Not to worry this time around. The 49ers' purchased the services of Sims for a good reason.

"I don't know if we're better with me in there, but I'm committed to this team and I'm going to give everything I have out there to make sure the job gets done," Sims said.

You've got to like that even-tempered approach and demeanor. And Sims' history suggests he's a guy who gets the job done.

Sims started 119 of the 136 games he played the past nine seasons with the Raiders, most of them at the premier left tackle position, beating out a succession of first-round draft picks to stay on the field. He started in a Super Bowl for a unit that led the NFL in total offense.

Now, that's reliability.

The thing is - as was quite evident Sunday in Seattle, when quarterback J.T. O'Sullivan was sacked eight times and hit just as many other times - San Francisco has a promising offensive line that still is in the developmental stages as it seeks cohesion this year with four positions occupied by new starters.

Jennings was one of them, having been moved over to the right side this year from left tackle, a move the 49ers already have admitted was made because young Joe Staley gives them a player on whom they can better rely at the all-important left tackle spot. As Nolan said, "One of the reasons we did make the switch over to right tackle for him (was) because of the consistency at left tackle."

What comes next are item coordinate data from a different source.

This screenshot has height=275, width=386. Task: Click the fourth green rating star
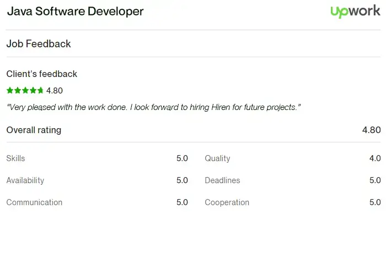point(33,90)
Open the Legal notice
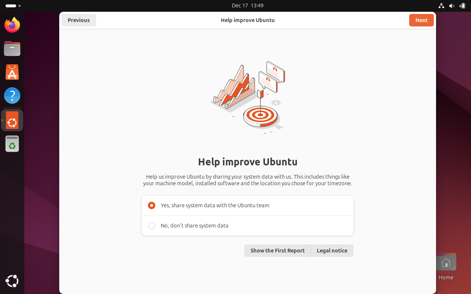This screenshot has width=471, height=294. coord(332,250)
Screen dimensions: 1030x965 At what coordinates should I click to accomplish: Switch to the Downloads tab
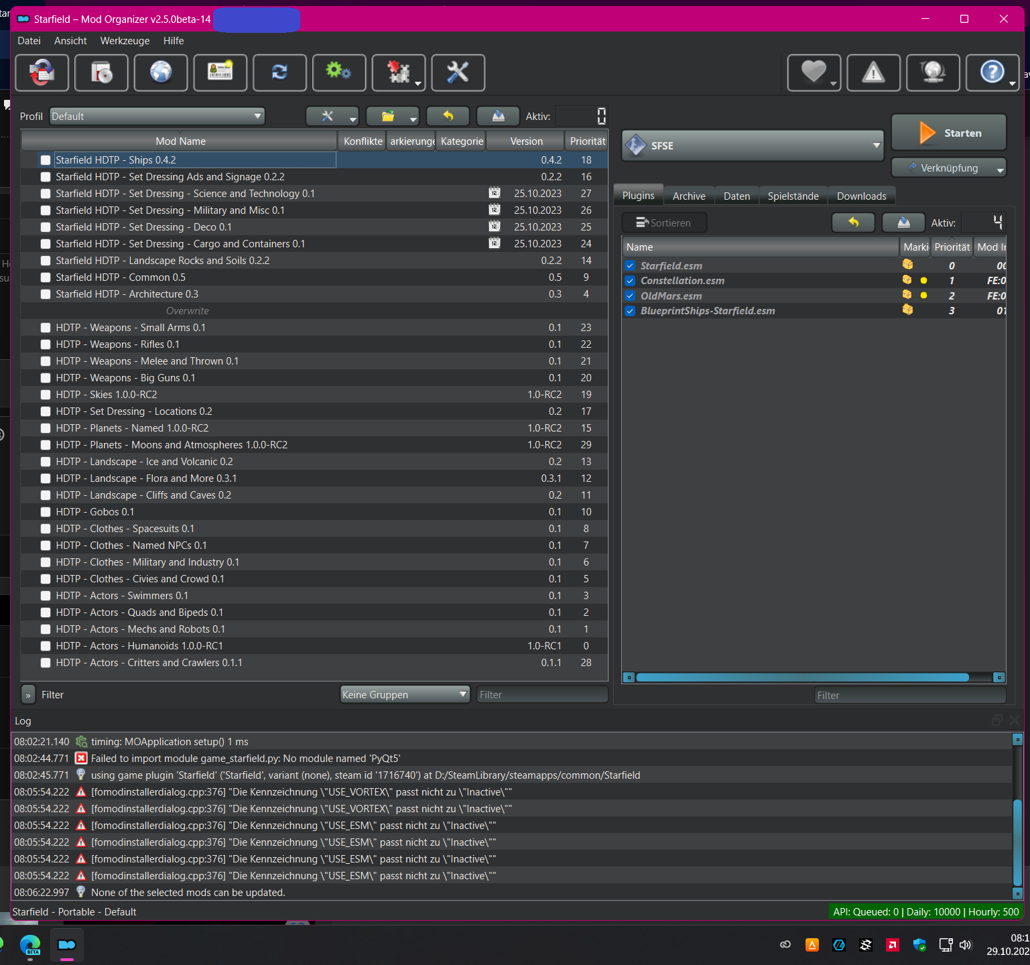[x=862, y=195]
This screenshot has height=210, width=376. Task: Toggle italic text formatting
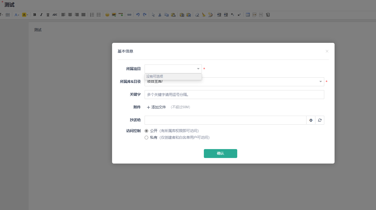pos(41,15)
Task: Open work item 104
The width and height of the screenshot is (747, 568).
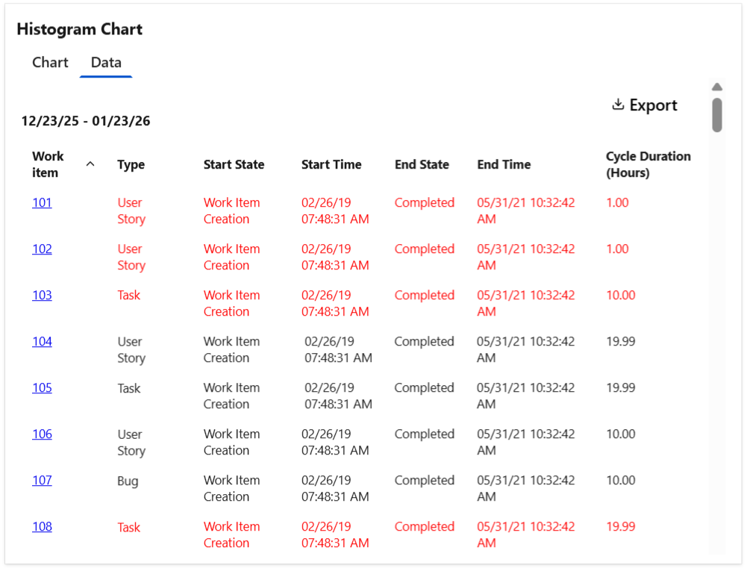Action: [41, 341]
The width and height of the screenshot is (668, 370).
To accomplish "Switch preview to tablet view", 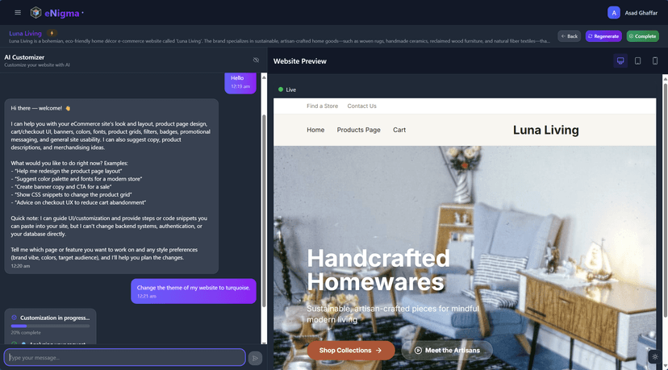I will coord(637,60).
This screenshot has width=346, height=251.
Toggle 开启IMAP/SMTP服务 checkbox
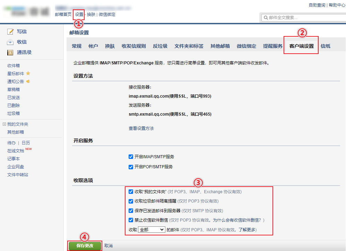pos(131,157)
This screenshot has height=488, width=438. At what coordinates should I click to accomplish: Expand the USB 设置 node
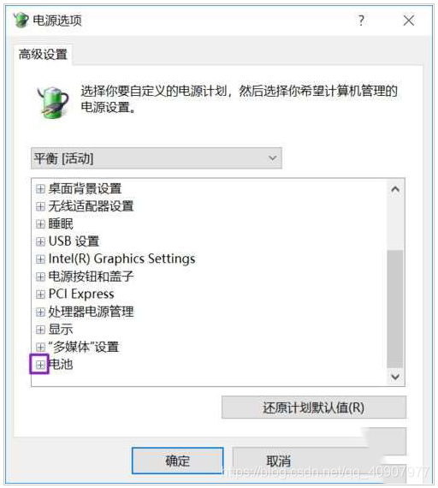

The line can use some stability. As his past suggests, Sims can give the Niners that at right tackle, and that's not even taking into consideration the inconsistency in Jennings' play. While Sims might not provide the upside of Jennings at his best, he probably is the steadier player. And how often have we really ever seen Jennings at his best anyway?

"I don't want to say anything about Jonas," said center Eric Heitmann, the veteran anchor of San Francisco's line, "but I know that Barry is a very experienced player, he knows the game, he's been around a long time, he's been a standout left tackle for the Raiders the past 10 years. He's a guy that we're extremely fortunate to have be a part of our offensive line this year."

Nolan said on Monday that Jennings is still the team's starter when healthy. The coach seemed to soften that stance later in the week when he said, "We'll see. That's a ways down the road," when asked if a healthy Jennings would return to the starting lineup.

The 49ers don't have to wait and see. They need to go forward with Barry Sims and let him develop along with the young linemen next to him on an offensive unit that is showing some real signs of progress for the first time five years.

It should be Sims' job to lose now.

"My understanding is that I'll start until they tell me I'm not starting anymore," Sims said. "I don't know any other way to put it than that. When a guy goes down, it's the job of the person behind them to step up."

Especially when the guy who comes in might actually provide a step up in performance.